▶ _Your goal_
Transcribe the passage of the psychology course description starting with "Course Objectives" and going on through "real world phenomena.".

==== Supplied text ====

Admission Requirements



At the most basic level psychology can be defined as the science of mind and behaviour and as such, psychologists are interested in understanding why people behave the way they do. Psychologists wish to answer some of the fundamental questions associated with human existence, for example; why individuals act differently in a group, why some people commit acts of evil, what influences how we remember and forget, how damage to the brain influences our behaviour or personality and to what extent early childhood experiences influence our later social and emotional development? This course will provide a taster of some of the core areas associated with psychology and use these theoretical understandings to explain real world phenomena

Course Objectives

Upon completion of this course the student will:

  • Have an understanding of what psychology is, as well as, the differences between associated sub-disciplines.

  • Be able to identify how key theoretical approaches in psychology can be applied to explain real world phenomena.

==== Data section ====

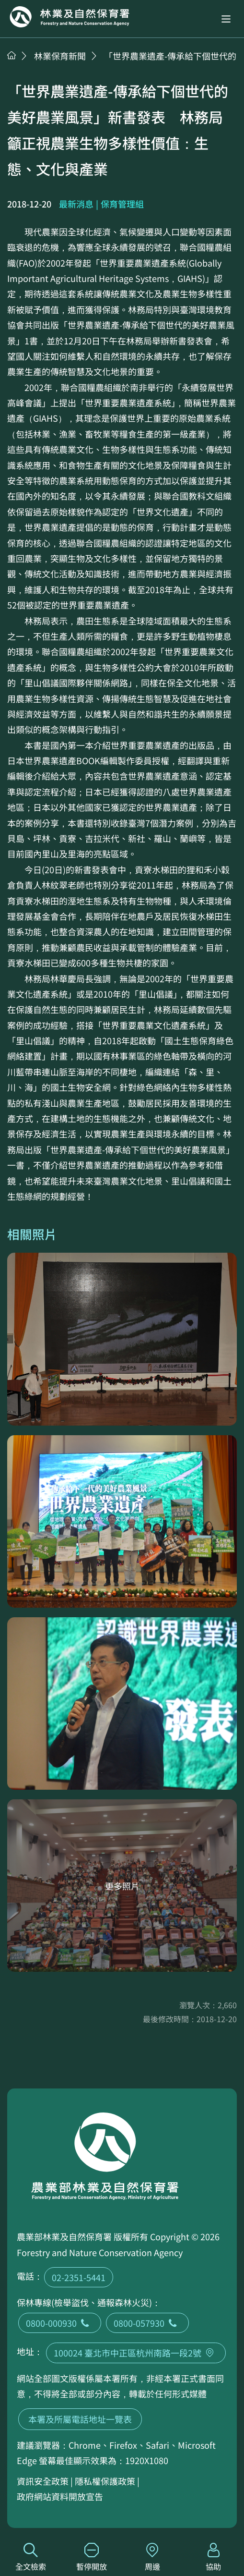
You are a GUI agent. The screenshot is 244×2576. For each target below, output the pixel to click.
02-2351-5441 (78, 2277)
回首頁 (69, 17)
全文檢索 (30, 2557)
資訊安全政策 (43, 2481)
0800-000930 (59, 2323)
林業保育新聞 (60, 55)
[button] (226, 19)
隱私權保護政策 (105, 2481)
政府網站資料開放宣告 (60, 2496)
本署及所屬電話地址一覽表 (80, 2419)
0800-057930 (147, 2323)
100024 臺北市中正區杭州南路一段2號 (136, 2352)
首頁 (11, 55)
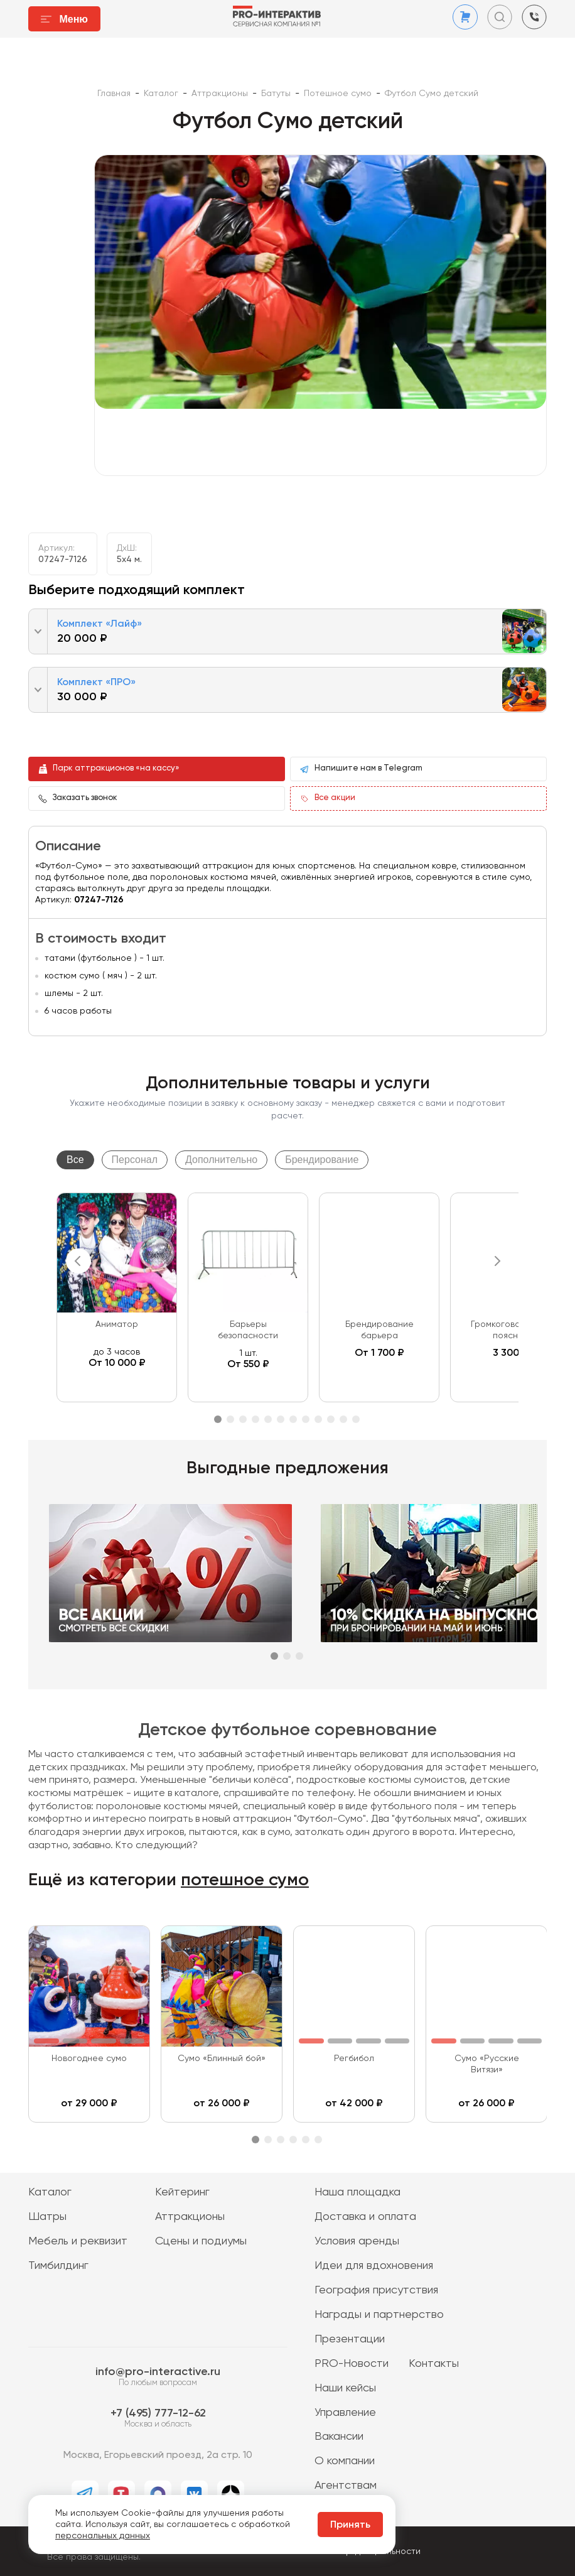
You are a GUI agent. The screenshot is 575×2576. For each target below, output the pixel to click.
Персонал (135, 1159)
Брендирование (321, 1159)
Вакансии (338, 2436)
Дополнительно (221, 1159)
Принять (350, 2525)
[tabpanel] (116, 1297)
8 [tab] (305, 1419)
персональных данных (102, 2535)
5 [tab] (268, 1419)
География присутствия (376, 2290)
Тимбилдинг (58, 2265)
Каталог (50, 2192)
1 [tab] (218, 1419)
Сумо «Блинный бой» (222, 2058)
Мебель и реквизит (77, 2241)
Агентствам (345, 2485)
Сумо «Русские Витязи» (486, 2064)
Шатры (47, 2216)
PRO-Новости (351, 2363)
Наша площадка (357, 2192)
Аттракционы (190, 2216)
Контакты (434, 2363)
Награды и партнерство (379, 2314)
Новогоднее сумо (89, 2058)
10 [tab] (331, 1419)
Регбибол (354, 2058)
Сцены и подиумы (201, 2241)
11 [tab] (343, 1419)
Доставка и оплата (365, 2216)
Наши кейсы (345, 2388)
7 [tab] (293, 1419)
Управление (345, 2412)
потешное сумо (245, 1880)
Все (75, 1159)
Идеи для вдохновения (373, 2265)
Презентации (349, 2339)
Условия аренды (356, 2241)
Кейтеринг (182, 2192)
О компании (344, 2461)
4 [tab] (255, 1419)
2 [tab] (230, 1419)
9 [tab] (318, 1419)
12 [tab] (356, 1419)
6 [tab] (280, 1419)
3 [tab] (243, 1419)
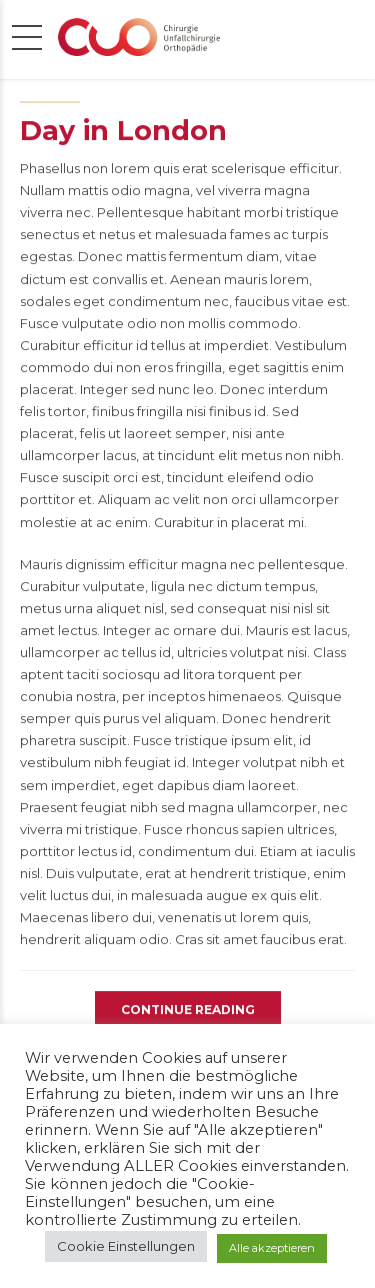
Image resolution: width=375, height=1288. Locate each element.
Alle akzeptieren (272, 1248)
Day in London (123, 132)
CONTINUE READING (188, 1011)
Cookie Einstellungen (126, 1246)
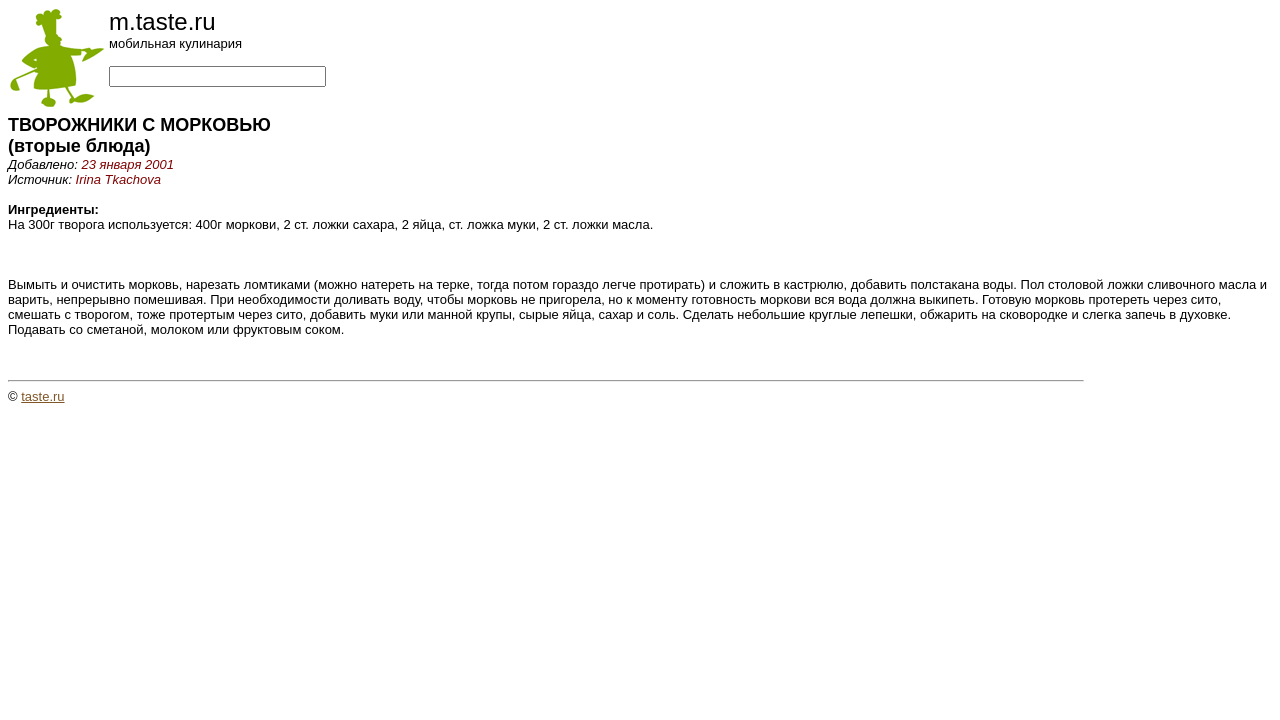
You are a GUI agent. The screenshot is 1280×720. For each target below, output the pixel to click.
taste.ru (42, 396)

====

▶ _Full answer_
Course Objectives

Upon completion of this course the student will:

  • Have an understanding of what psychology is, as well as, the differences between associated sub-disciplines.

  • Be able to identify how key theoretical approaches in psychology can be applied to explain real world phenomena.